En un momento dado ella se levantó y acercó a hablar, pero los beduinos que estaban con nosotros se pusieron más protectores y llegaron a la pelea. En ese momento nos mirábamos los tres atónitos, la idea de la mafia beduina estaba superando nuestras expectativas, comentábamos en broma que teníamos “cena con drama”. El marido también salió en tono tranquilizador y apacible. Al verse superados en número los visitantes dieron la retirada entre gritos y maldiciones. Fueron directos al coche y comenzaron a conducir en círculos en símbolo de protesta, eso duró un tiempo, nosotros estábamos preocupados porque estaban peligrosamente cerca de nuestro coche y no sabíamos de qué eran capaces. Finalmente se fueron pasando por su lado y respiramos aliviados.

El beduino que nos había invitado a la cena entró en la cueva descamisado, sin el turbante y encendido por la pelea. Respiraba con nerviosismo y justificaba el suceso diciendo que habían venido bebidos, al oír esta versión tanto la mujer como el marido lo repitieron como un mantra. A nosotros nos faltaba información para entender lo que pasaba, pero para nada nos parecía que aquella gente estuviese bajo la influencia del alcohol ni nada parecido. La pareja estaba preocupada por la posibilidad de que volviesen armados, pero los chicos aseguraron que no había ningún peligro en ese sentido.

Con el fragor de la pelea, nuestra cena había volado por los aires, brasas incluidas, así que tuvieron que empezar de nuevo. Ente las teorías que barruntamos la que cobró más sentido fue que la gente que había venido tan enfadada había acordado con la mujer una cena igual para esa noche, y todo se debía a un enfrentamiento sobre territorios y clientes.
Cuando la cena estuvo lista trajeron unos panes parecidos al pan de pita pero de gran diámetro, la masa era muy tierna y sabrosa. La comida estaba cocinada en papel albal al calor de las brasas, se trataba de distintas verduras con una carne que parecía proceder de un embutido al que le ha quitado la piel y cortado en trozos iguales, la carne era muy tierna, era lógico descartar que tuviese origen porcino.
También venía acompañado de yogur en su tarrina de plástico.

No contaron con cubiertos ni vasos, así que comimos con las manos y fabricaron unos vasos a base de cortar botellas de agua vacías. Todo muy tradicional.

Yo que me había apuntado a la cena por la experiencia más que por la comida, cogía muy pocas cantidades por miedo a empeorar el dolor que ya tenía en el estómago. Cuando el beduino vio que comía poco me preguntó, después del exceso de experiencia más que darle una respuesta convincente agilicé mi ritmo, por suerte no tuvo consecuencias.

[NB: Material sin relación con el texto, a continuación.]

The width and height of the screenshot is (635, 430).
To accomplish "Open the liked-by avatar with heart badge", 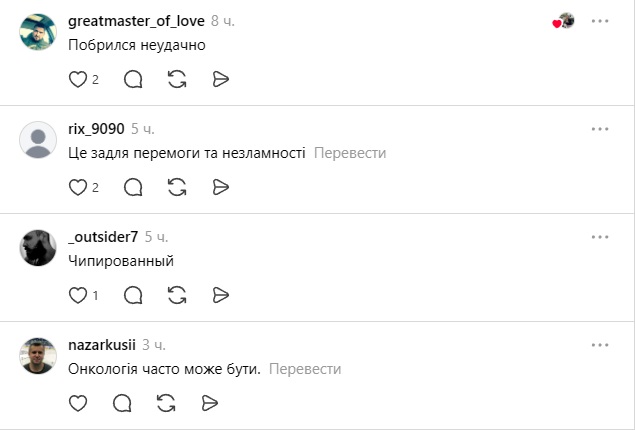I will click(565, 21).
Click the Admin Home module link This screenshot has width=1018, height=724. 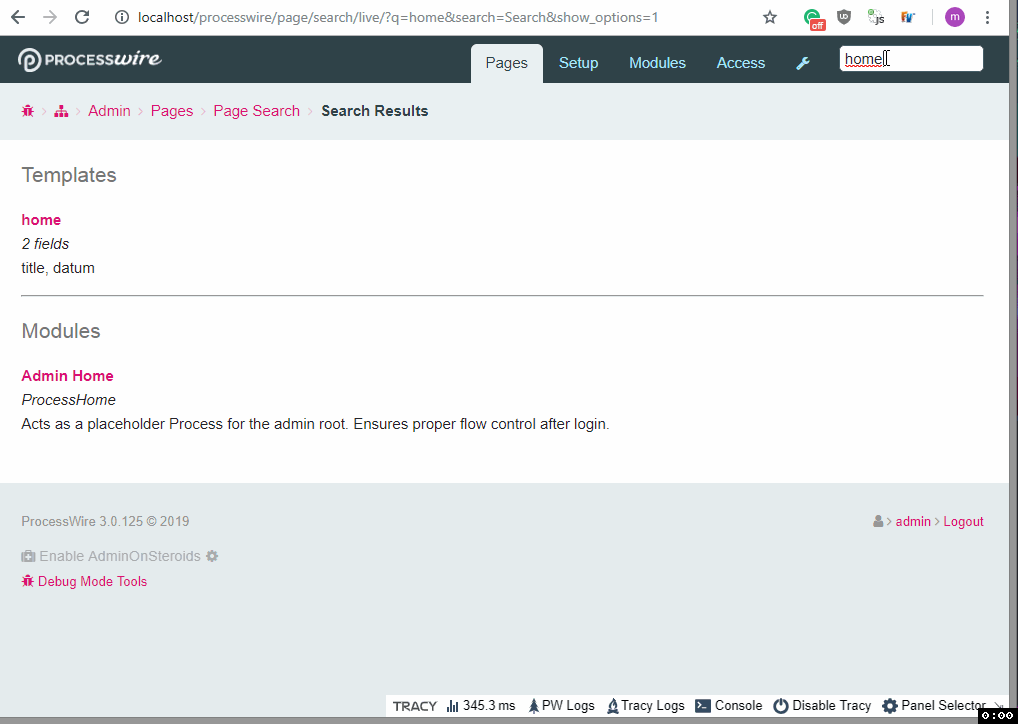coord(67,375)
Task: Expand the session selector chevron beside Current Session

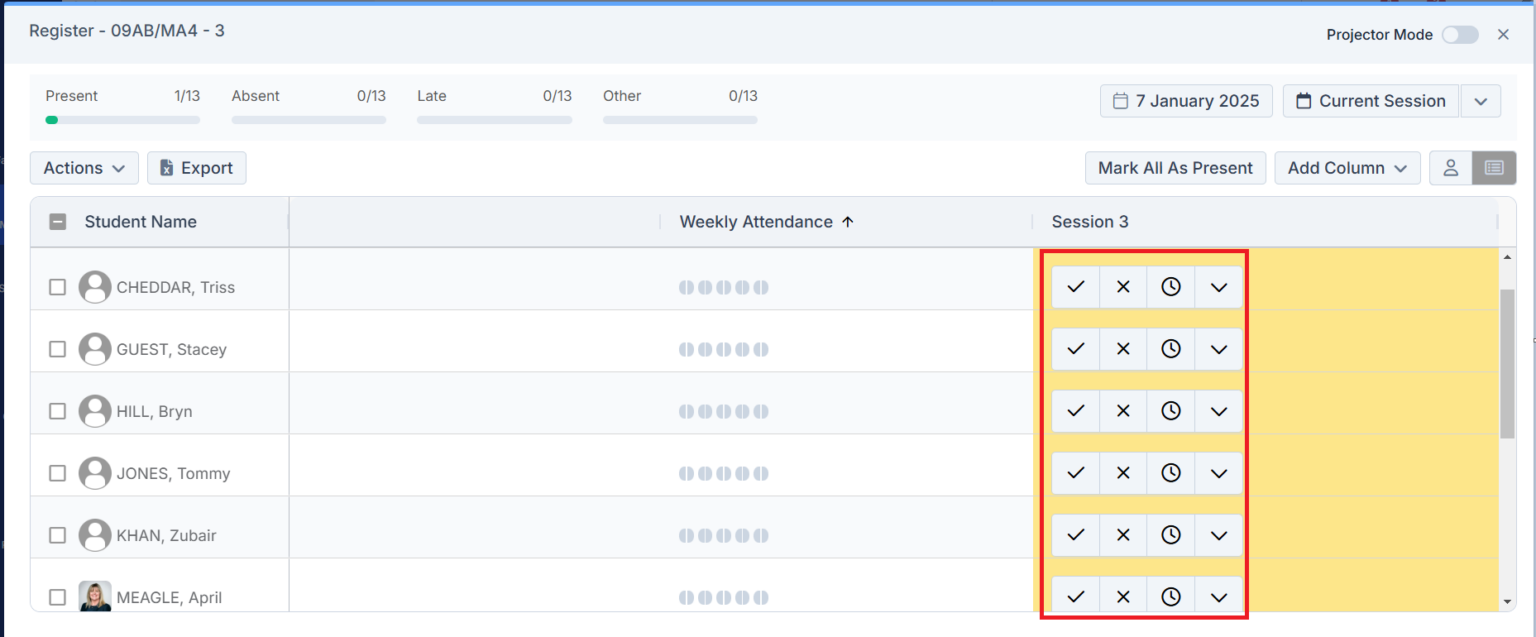Action: click(x=1480, y=100)
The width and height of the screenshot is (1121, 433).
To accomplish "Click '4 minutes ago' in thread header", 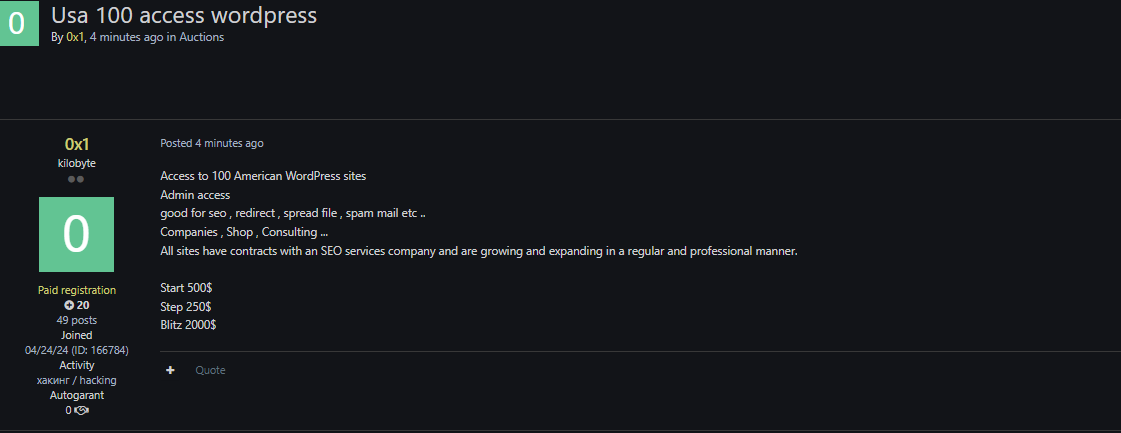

Al terminar la cena, en secreto el marido y los beduinos nos dijeron que era el cumpleaños de ella y que tenían una tarta preparada, así que encendieron las velas y cantamos “happy birthday”. Nuevamente la falta de utensilios agudizó el ingenio para servir las porciones, cortaron la tarta con una navaja que se hundía en el merengue del doble de altura que el filo y trozos del cartón del envoltorio sirvieron de plato para cada porción.


La tarta de merengue, hojaldre y frutas estaba deliciosa. Fue un dulce final para un día largo e intenso que esperamos no olvidar.